Купив сигарет в палатке, торгующей всем, от хлеба до поддельного арманьяка, Андрей Федорович повернул к центру и зашагал по бугристому тротуару, разделенному на части вереницей деревьев. Асфальт был нечист, и воздух казался чересчур тонок, а уличные звуки будто пробивались сквозь мутноватую слюду. Ощущение тревоги, мучавшее с утра, вернулось вдруг без видимых причин – у Андрея перехватило дыхание, и даже сердце забилось чаще. Замедлив шаг, он без любопытства скосил глаза на одинокого постового, маячившего у входа в здание районной милиции, отобранное когда-то у «кровавого ГБ». Оно было старой постройки и имело цвет малинового мусса. Из центральной его стены торчал одинокий балкон, как трибуна для обращений к народу, но, подойдя, каждый мог видеть, что это обман, и у балкона нет пола. Постовой, узнав Астахова, вяло кивнул и со вздохом поправил фуражку; ему было жарко, скучно и хотелось пива. Вдруг дунул ветер, и в воздухе сразу запахло пылью. Ужасный город, – подумал Андрей Федорович в сердцах, – и как меня сюда занесло?

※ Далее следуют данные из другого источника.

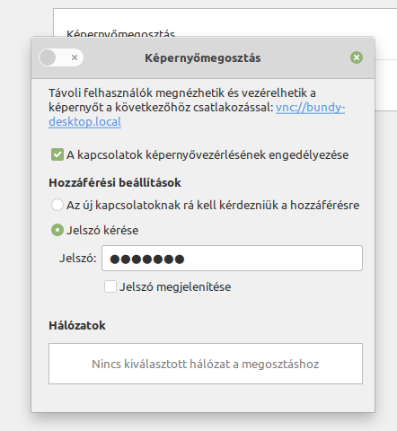Open the vnc://bundy-desktop.local link
Screen dimensions: 397x431
pos(197,114)
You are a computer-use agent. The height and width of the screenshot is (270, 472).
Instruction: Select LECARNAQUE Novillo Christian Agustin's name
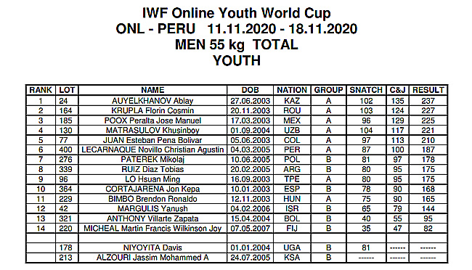pyautogui.click(x=152, y=150)
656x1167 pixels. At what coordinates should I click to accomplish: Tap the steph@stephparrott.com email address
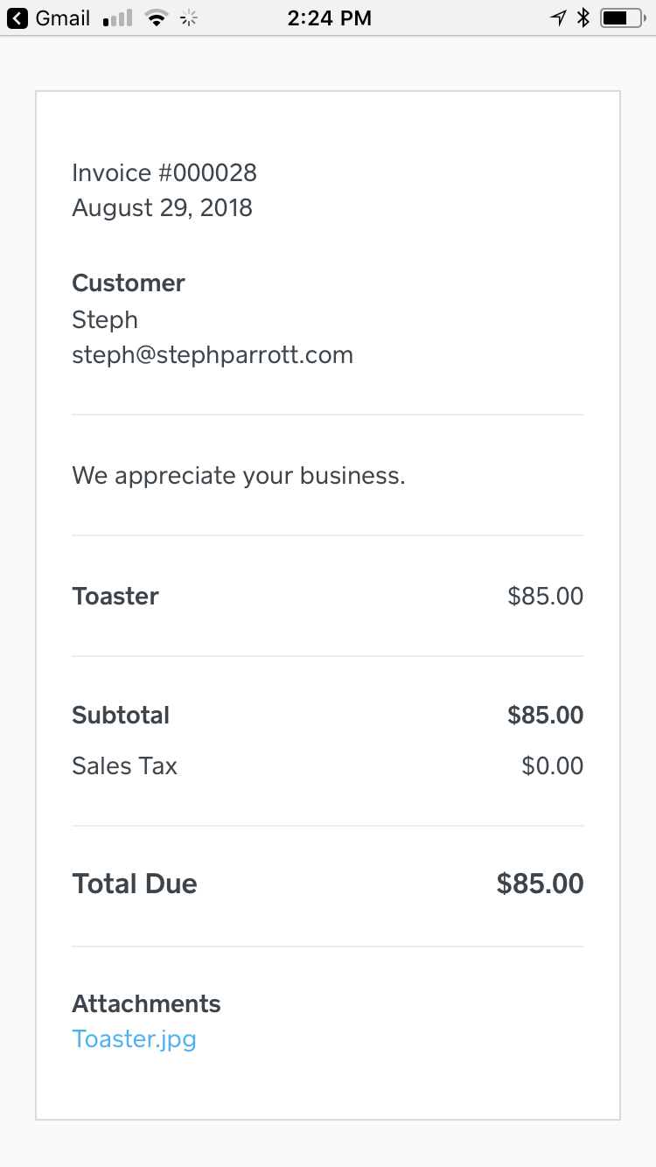[x=213, y=355]
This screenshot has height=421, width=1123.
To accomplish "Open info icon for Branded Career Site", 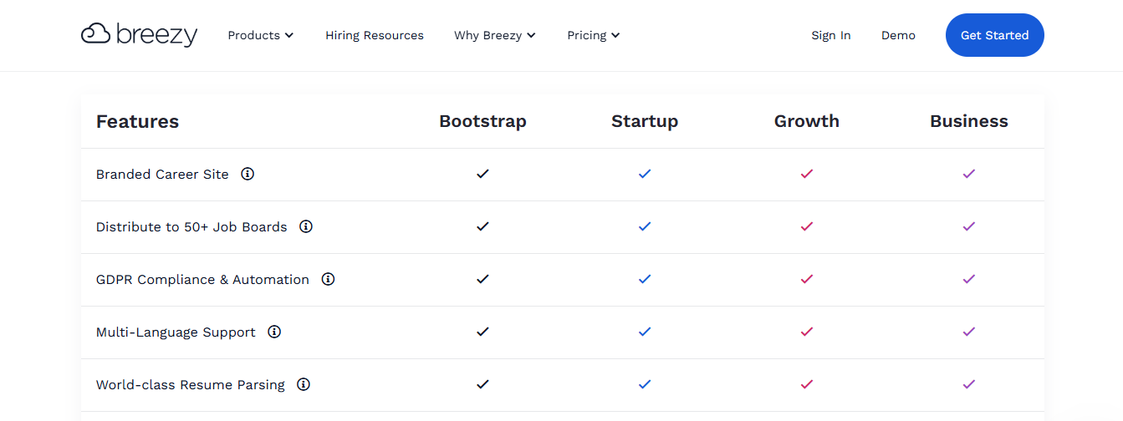I will (x=248, y=174).
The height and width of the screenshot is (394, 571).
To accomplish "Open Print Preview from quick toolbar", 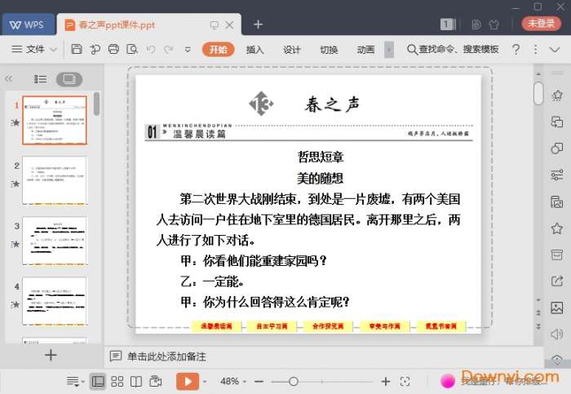I will pyautogui.click(x=132, y=50).
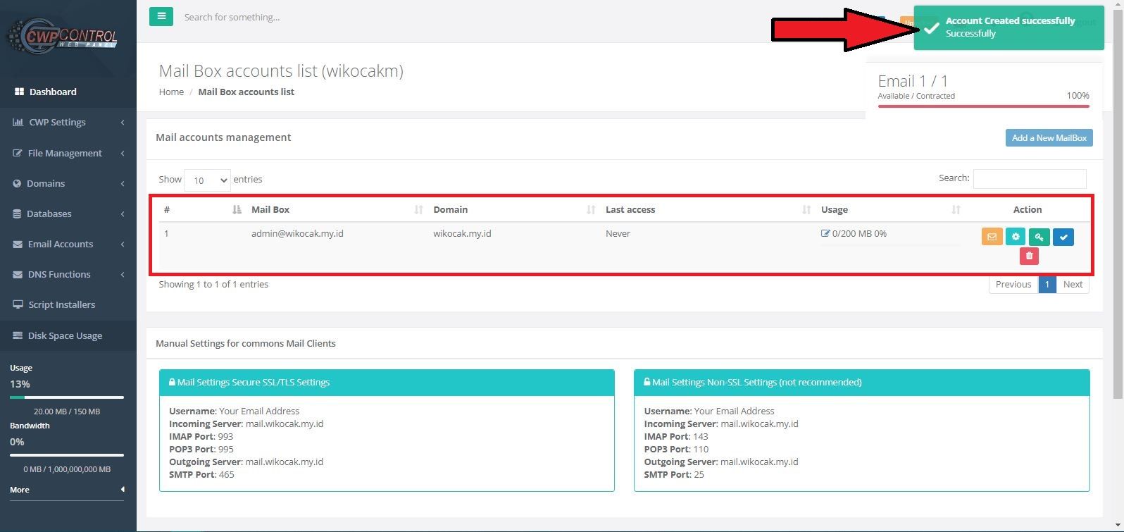Open mailbox settings via the gear icon

coord(1016,237)
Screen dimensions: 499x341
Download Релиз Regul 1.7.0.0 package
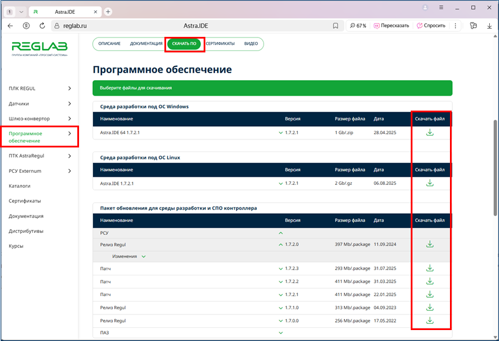coord(429,320)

Он побрел дальше, посматривая по сторонам в поиске знаков, сулящих позитив. Как и любая провинция, Сиволдайск на знаки был щедр, но сегодня, увы, ничто не радовало глаз. Медленно ползли автомобили, пофыркивая и сигналя, солнце жгло уже вовсю, и на лбу у Андрея выступили капли пота, а потом ему встретилась котлярская цыганка с косынкой, завязанной под подбородком – это была дурная примета, она сулила неприятности и печали. Астахов выругался вполголоса и решил даже перейти на другую сторону улицы, в тень серого здания с поликлиникой на первом этаже. Оно было длинное, как дебаркадер, и хмурое, как заброшенный каземат, у его угла всегда стоял фургон неотложки с побитым ржавым кузовом и валялись груды раскисшего картона, из-под которого выползало что-то, напоминающее использованные бинты. У фургона он увидел группу санитаров, вышедших покурить. Один из них, похожий на пожилого прозектора с довольным лицом, глянул вдруг в упор, потом отвернулся и, продолжая прерванный рассказ, произнес с угрозой: «Так вот, а я ему говорю – ну ты зайдешь ко мне в процедурку…» Это вызывало неприятные картины – Андрей Федорович зашагал дальше, стараясь не выдавать беспокойства, но в голове у него зашевелились мысли о бренном, и по спине пополз противный холодок.